Hal itu dipandangnya mustahil, sebab kebutuhan sapi untuk wilayah Jakarta sekitar 1.500 ekor sapi per hari. Jika pemerintah dapat menjaga ketersediaan pasokan hingga 10 persen, katakanlah 200 ekor per hari dan dilakukan secara kontinu, barulah pengendalian harga daging bisa terwujud. Itu pun jika dibangun harga yang adil untuk peternak.
Dia mengatakan, jika hanya mengandalkan kapal ternak berkapasitas jumbo Camara Nusantara I, kemungkinan mencapai target pun dinilainya bisa lebih mengawang-awang lagi.

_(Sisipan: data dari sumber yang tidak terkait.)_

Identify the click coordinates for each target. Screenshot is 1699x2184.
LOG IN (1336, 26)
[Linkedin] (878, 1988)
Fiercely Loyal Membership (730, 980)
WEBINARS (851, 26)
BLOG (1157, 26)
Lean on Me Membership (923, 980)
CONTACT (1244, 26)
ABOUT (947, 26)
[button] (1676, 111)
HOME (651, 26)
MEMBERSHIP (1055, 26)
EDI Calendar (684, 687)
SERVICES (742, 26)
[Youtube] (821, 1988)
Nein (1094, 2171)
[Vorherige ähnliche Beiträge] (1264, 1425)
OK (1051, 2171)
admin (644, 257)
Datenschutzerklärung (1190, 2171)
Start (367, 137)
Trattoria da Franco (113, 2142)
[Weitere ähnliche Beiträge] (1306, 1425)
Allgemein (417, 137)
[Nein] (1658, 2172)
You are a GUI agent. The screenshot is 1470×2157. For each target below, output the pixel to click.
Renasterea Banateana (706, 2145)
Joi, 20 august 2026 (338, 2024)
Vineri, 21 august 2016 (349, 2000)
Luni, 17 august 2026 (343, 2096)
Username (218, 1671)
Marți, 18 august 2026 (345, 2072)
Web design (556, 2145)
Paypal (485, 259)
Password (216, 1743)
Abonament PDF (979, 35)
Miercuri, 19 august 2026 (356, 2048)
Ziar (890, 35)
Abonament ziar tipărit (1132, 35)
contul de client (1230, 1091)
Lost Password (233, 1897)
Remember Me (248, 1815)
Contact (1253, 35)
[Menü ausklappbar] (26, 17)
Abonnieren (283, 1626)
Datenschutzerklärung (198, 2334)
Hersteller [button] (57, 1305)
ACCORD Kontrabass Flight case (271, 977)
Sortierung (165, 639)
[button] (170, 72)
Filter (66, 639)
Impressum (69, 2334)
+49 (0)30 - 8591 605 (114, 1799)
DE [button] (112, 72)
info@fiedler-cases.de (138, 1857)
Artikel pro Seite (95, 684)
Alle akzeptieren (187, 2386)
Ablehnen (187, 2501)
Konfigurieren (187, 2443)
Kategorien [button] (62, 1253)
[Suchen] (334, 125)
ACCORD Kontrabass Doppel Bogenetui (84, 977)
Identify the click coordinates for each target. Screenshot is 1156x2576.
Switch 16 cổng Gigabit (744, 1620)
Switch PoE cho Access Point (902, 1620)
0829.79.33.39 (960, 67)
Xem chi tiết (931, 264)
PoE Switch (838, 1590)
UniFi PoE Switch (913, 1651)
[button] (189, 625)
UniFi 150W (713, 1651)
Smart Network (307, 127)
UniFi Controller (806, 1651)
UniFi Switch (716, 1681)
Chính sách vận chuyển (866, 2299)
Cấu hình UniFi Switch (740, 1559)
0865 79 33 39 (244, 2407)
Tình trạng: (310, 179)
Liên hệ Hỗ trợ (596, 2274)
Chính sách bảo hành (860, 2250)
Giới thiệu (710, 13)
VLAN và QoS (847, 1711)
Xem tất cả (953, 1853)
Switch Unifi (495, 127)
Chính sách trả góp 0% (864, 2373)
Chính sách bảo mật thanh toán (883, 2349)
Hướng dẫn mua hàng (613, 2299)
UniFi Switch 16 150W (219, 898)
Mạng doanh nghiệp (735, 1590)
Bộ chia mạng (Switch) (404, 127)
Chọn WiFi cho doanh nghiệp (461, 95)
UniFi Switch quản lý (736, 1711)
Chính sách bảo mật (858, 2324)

Rochadi mengatakan pengangkutan sapi sebulan dua kali dengan kapasitas 500 ekor tak akan mengejar ketertinggalan nasional atas permintaan daging sapi di meja makan konsumen.
"Apalah artinya jika 500 berarti seribu sebulan, sedangkan per hari kebutuhan 1.500," katanya.
(Baca Juga: Ada Kapal Ternak, Harga Daging Sapi Diharapkan Rp 75 Ribu).
Masalah lainnya, ketika kapal siap berlayar menjemput sapi, produksi dalam negeri seret. Ia melihat sudah sangat sulit mengumpulkan sapi di dalam negeri. Makanya pengusaha beralih mencari sapi ke Australia.
Hal ini menandakan pasokan sapi dalam negeri memang minim dan menempuh distribusi yang sulit. "Populasi dalam negeri yang masalah, produksinya kalau tidak dibenahi, mau ngangkut apa dia," katanya.